Revision as of 16:46, 19 July 2014 by Roland Hochmuth (talk | contribs) (Metrics and Alarms Database)

Features

This section describes the overall features.

  • A highly performant, scalable, reliable and fault-tolerant Monitoring as a Service (MONaaS) solution that scales to service provider metrics levels of metrics throughput. Performance, scalability and high-availability have been designed in from the start. Can process 100s of thousands of metrics/sec as well as offer data retention periods of greater than a year with no data loss while still processing interactive queries.
  • Rest API for storing and querying metrics and historical information.
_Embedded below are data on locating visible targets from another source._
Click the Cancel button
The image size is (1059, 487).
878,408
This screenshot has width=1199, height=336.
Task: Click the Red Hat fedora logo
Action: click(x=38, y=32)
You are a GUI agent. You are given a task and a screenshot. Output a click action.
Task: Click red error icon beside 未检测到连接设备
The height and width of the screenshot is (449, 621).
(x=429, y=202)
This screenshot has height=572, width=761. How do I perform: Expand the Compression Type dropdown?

Most monitoring solution use special transports and protocols, such as CollectD or NSCA (Nagios). In our solution, http is the only protocol used. This simplifies the overall design and also allows for a much richer way of describing the data via dimensions.
  • Multi-tenant and authenticated. Metrics are submitted and authenticated using Keystone and stored associated with a tenant ID.
  • Metrics defined using a set of (key, value) pairs called dimensions.
  • Real-time thresholding and alarming on metrics.
  • Compound alarms described using a simple expressive grammar composed of alarm sub-expressions and logical operators.
  • Monitoring agent that supports a number of built-in system and service checks and also supports Nagios checks and statsd.
  • Open-source monitoring solution built on open-source technologies.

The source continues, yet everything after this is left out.